→ **MATERIAL SUPPLIED**
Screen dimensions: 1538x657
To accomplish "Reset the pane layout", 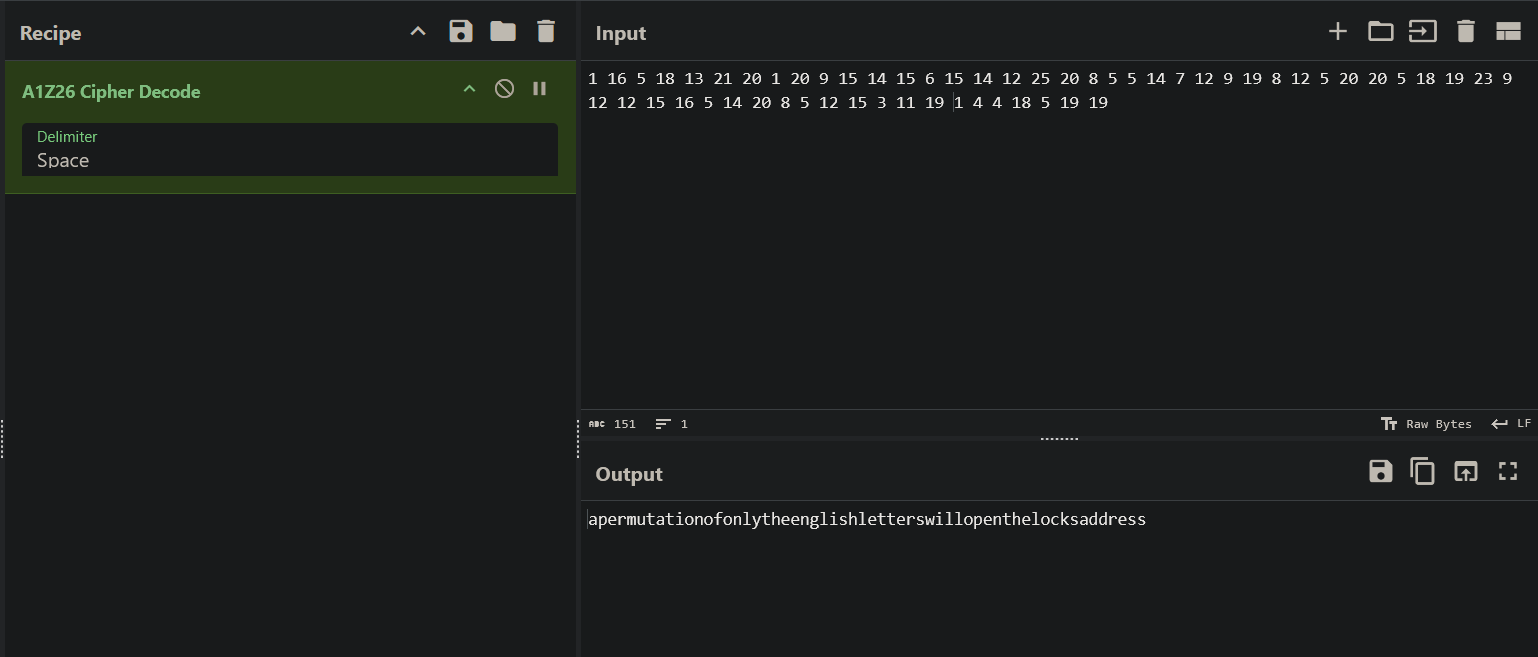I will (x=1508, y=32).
--
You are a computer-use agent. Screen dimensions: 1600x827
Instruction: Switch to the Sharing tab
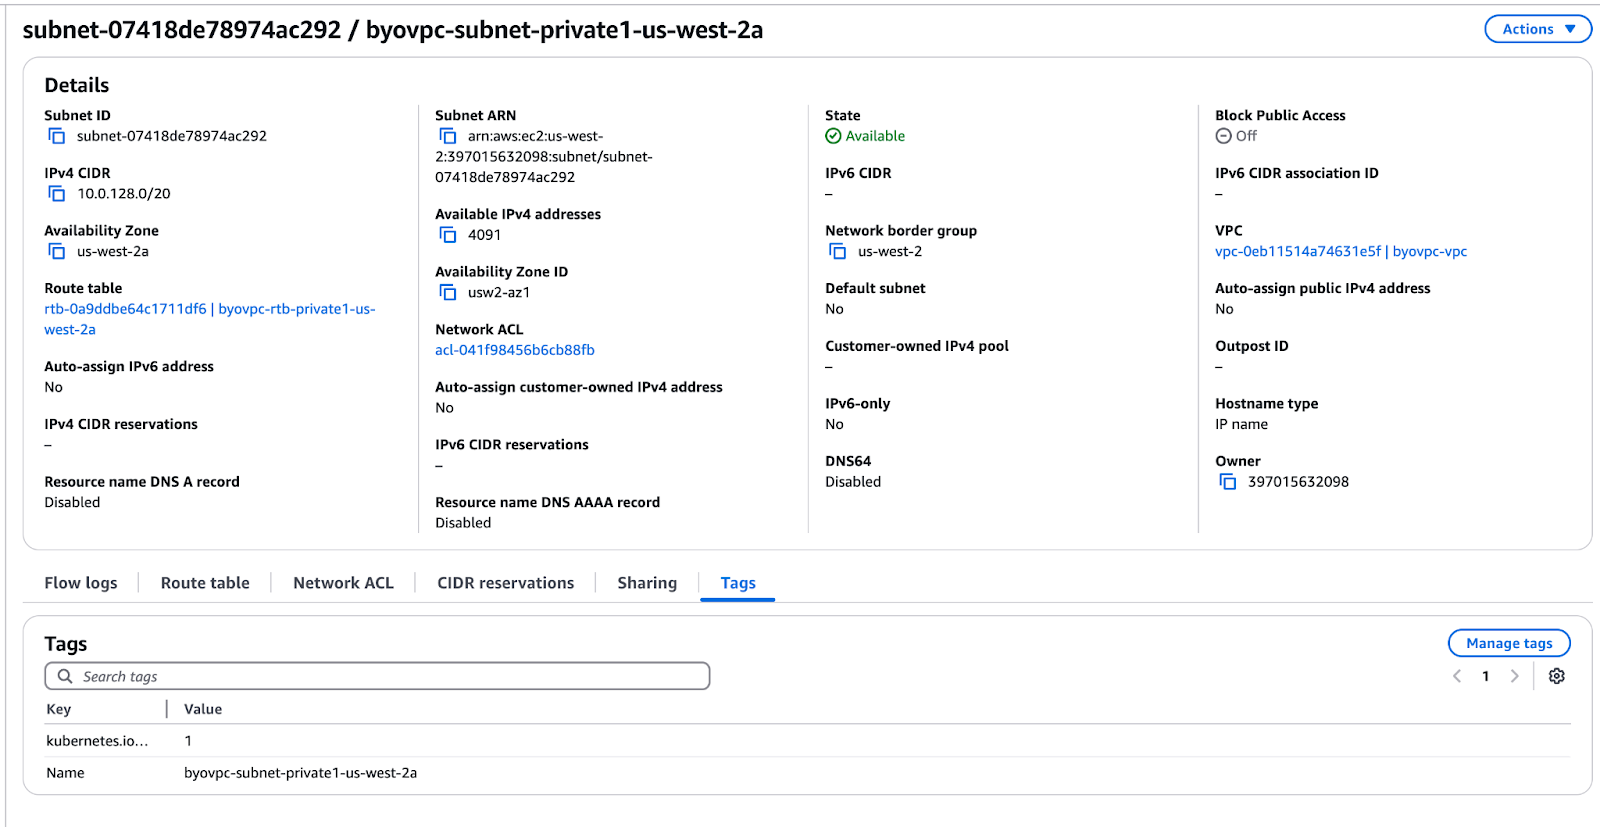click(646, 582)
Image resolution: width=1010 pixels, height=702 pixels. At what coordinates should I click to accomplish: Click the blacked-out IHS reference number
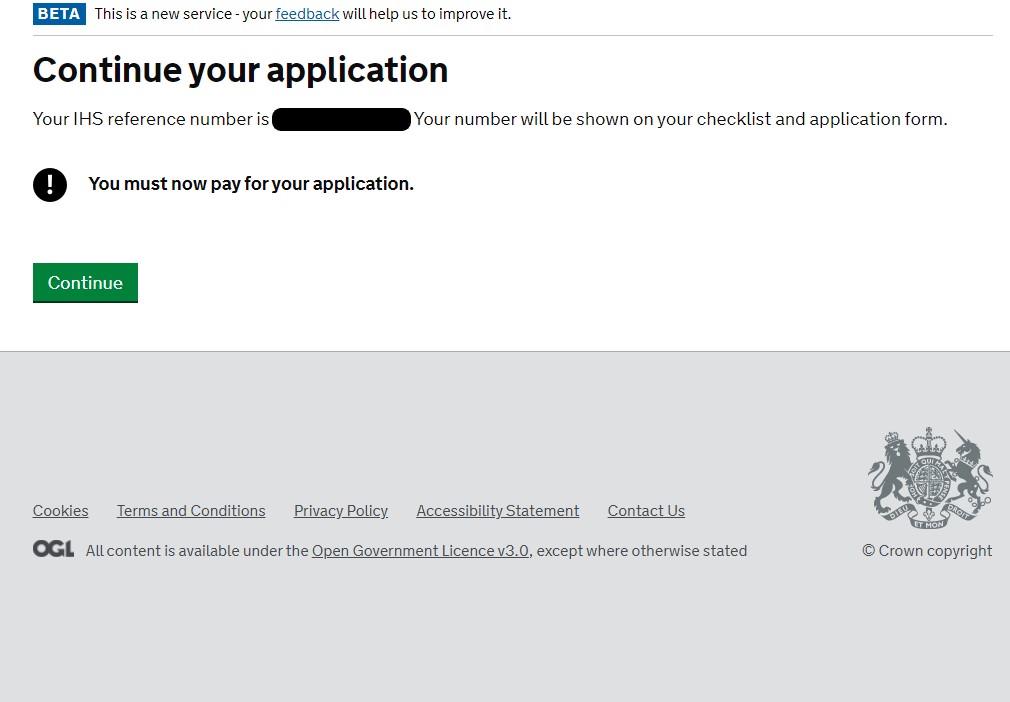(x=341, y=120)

→ **ACTIVITY**
Among the lines of the records, copy out each one that contains the word "dimensions".

→ **SOLUTION TO THIS PROBLEM**
Screen dimensions: 1538x657
You are a computer-use agent. Screen dimensions: 1600x827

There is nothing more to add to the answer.